▶ Problem details
Restate all of the entries exactly, each line as it stands.

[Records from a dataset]
• • • • •

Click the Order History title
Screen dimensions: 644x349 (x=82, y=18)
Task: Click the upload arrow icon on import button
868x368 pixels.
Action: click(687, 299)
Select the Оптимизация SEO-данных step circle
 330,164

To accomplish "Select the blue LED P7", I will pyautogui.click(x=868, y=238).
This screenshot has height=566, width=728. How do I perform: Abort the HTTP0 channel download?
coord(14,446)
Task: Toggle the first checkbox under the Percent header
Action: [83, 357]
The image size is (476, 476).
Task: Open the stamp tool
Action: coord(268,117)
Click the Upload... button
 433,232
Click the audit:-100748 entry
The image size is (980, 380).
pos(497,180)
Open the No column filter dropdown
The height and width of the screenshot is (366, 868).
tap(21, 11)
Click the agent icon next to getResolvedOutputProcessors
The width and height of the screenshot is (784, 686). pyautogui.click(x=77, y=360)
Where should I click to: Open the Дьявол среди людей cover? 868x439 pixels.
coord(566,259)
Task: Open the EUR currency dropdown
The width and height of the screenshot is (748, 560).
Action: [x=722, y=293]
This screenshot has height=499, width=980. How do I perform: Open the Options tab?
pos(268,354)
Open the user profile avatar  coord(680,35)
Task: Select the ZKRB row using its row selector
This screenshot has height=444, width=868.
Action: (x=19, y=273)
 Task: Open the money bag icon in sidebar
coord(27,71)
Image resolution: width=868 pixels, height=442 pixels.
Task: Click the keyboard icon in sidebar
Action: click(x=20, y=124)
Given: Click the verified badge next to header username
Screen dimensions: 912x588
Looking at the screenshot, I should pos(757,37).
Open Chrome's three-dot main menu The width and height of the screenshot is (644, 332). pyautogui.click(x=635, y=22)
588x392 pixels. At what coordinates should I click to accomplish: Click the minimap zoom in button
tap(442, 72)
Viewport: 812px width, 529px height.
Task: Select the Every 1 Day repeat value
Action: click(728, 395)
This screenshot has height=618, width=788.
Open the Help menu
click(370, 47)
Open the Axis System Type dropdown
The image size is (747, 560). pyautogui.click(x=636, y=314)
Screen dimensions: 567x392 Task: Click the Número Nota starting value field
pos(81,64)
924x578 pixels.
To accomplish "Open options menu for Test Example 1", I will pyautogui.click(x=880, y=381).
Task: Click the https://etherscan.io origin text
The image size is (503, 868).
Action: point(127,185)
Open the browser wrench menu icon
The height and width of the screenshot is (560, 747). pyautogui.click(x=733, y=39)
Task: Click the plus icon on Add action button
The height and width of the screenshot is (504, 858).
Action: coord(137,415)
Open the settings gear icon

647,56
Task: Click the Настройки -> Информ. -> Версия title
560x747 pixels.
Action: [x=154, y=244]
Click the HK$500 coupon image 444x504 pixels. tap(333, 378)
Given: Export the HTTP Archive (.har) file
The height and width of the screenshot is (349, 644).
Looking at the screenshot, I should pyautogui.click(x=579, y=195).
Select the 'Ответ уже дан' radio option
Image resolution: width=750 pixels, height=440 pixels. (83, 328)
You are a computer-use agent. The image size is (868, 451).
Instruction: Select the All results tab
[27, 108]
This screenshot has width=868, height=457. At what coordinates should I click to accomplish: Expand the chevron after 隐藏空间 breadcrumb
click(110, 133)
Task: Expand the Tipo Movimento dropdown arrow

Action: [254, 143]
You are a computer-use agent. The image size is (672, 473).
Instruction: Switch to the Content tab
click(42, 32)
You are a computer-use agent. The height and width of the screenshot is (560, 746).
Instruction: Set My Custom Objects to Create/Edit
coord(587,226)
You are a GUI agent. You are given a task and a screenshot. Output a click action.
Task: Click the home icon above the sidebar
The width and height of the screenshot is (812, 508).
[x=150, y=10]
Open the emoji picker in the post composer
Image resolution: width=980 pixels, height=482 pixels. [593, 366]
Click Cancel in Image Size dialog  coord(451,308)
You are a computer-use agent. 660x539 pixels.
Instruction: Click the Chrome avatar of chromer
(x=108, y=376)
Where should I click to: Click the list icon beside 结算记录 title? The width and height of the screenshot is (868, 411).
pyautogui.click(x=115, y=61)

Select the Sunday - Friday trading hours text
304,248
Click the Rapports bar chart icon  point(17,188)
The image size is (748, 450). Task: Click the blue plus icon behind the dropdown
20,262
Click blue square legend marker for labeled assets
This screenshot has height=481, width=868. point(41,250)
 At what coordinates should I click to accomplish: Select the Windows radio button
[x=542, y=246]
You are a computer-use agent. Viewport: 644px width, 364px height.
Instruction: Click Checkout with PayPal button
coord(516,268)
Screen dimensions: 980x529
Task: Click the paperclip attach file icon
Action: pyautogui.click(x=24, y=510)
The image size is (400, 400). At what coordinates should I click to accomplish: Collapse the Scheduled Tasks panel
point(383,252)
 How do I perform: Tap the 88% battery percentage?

• • • • •

▶ Solved exercise
Click the Order History title
Screen dimensions: 644x349 (x=82, y=18)
Task: Click the upload arrow icon on import button
868x368 pixels.
Action: click(687, 299)
Select the Оптимизация SEO-данных step circle
 330,164

To accomplish "Select the blue LED P7", I will pyautogui.click(x=868, y=238).
This screenshot has height=566, width=728. How do I perform: Abort the HTTP0 channel download?
coord(14,446)
Task: Toggle the first checkbox under the Percent header
Action: [83, 357]
The image size is (476, 476).
Task: Open the stamp tool
Action: coord(268,117)
Click the Upload... button
 433,232
Click the audit:-100748 entry
The image size is (980, 380).
pos(497,180)
Open the No column filter dropdown
The height and width of the screenshot is (366, 868).
tap(21, 11)
Click the agent icon next to getResolvedOutputProcessors
The width and height of the screenshot is (784, 686). pyautogui.click(x=77, y=360)
Where should I click to: Open the Дьявол среди людей cover? 868x439 pixels.
coord(566,259)
Task: Open the EUR currency dropdown
The width and height of the screenshot is (748, 560).
Action: [x=722, y=293]
This screenshot has height=499, width=980. How do I perform: Open the Options tab?
pos(268,354)
Open the user profile avatar  coord(680,35)
Task: Select the ZKRB row using its row selector
This screenshot has height=444, width=868.
Action: (x=19, y=273)
 Task: Open the money bag icon in sidebar
coord(27,71)
Image resolution: width=868 pixels, height=442 pixels.
Task: Click the keyboard icon in sidebar
Action: click(x=20, y=124)
Given: Click the verified badge next to header username
Screen dimensions: 912x588
Looking at the screenshot, I should pos(757,37).
Open Chrome's three-dot main menu The width and height of the screenshot is (644, 332). pyautogui.click(x=635, y=22)
588x392 pixels. At what coordinates should I click to accomplish: Click the minimap zoom in button
tap(442, 72)
Viewport: 812px width, 529px height.
Task: Select the Every 1 Day repeat value
Action: click(728, 395)
This screenshot has height=618, width=788.
Open the Help menu
click(370, 47)
Open the Axis System Type dropdown
The image size is (747, 560). pyautogui.click(x=636, y=314)
Screen dimensions: 567x392 Task: Click the Número Nota starting value field
pos(81,64)
924x578 pixels.
To accomplish "Open options menu for Test Example 1", I will pyautogui.click(x=880, y=381).
Task: Click the https://etherscan.io origin text
The image size is (503, 868).
Action: point(127,185)
Open the browser wrench menu icon
The height and width of the screenshot is (560, 747). pyautogui.click(x=733, y=39)
Task: Click the plus icon on Add action button
The height and width of the screenshot is (504, 858).
Action: coord(137,415)
Open the settings gear icon

647,56
Task: Click the Настройки -> Информ. -> Версия title
560x747 pixels.
Action: [x=154, y=244]
Click the HK$500 coupon image 444x504 pixels. tap(333, 378)
Given: Export the HTTP Archive (.har) file
The height and width of the screenshot is (349, 644).
Looking at the screenshot, I should pyautogui.click(x=579, y=195).
Select the 'Ответ уже дан' radio option
Image resolution: width=750 pixels, height=440 pixels. (83, 328)
You are a computer-use agent. The image size is (868, 451).
Instruction: Select the All results tab
[27, 108]
This screenshot has width=868, height=457. At what coordinates should I click to accomplish: Expand the chevron after 隐藏空间 breadcrumb
click(110, 133)
Task: Expand the Tipo Movimento dropdown arrow

Action: [254, 143]
You are a computer-use agent. The image size is (672, 473).
Instruction: Switch to the Content tab
click(42, 32)
You are a computer-use agent. The height and width of the screenshot is (560, 746).
Instruction: Set My Custom Objects to Create/Edit
coord(587,226)
You are a GUI agent. You are given a task and a screenshot. Output a click action.
Task: Click the home icon above the sidebar
The width and height of the screenshot is (812, 508).
[x=150, y=10]
Open the emoji picker in the post composer
Image resolution: width=980 pixels, height=482 pixels. [593, 366]
Click Cancel in Image Size dialog  coord(451,308)
You are a computer-use agent. 660x539 pixels.
Instruction: Click the Chrome avatar of chromer
(x=108, y=376)
Where should I click to: Click the list icon beside 结算记录 title? The width and height of the screenshot is (868, 411).
pyautogui.click(x=115, y=61)

Select the Sunday - Friday trading hours text
304,248
Click the Rapports bar chart icon  point(17,188)
The image size is (748, 450). Task: Click the blue plus icon behind the dropdown
20,262
Click blue square legend marker for labeled assets
This screenshot has height=481, width=868. point(41,250)
 At what coordinates should I click to accomplish: Select the Windows radio button
[x=542, y=246]
You are a computer-use agent. Viewport: 644px width, 364px height.
Instruction: Click Checkout with PayPal button
coord(516,268)
Screen dimensions: 980x529
Task: Click the paperclip attach file icon
Action: pyautogui.click(x=24, y=510)
The image size is (400, 400). At what coordinates should I click to accomplish: Collapse the Scheduled Tasks panel
point(383,252)
 How do I perform: Tap the 88% battery percentage?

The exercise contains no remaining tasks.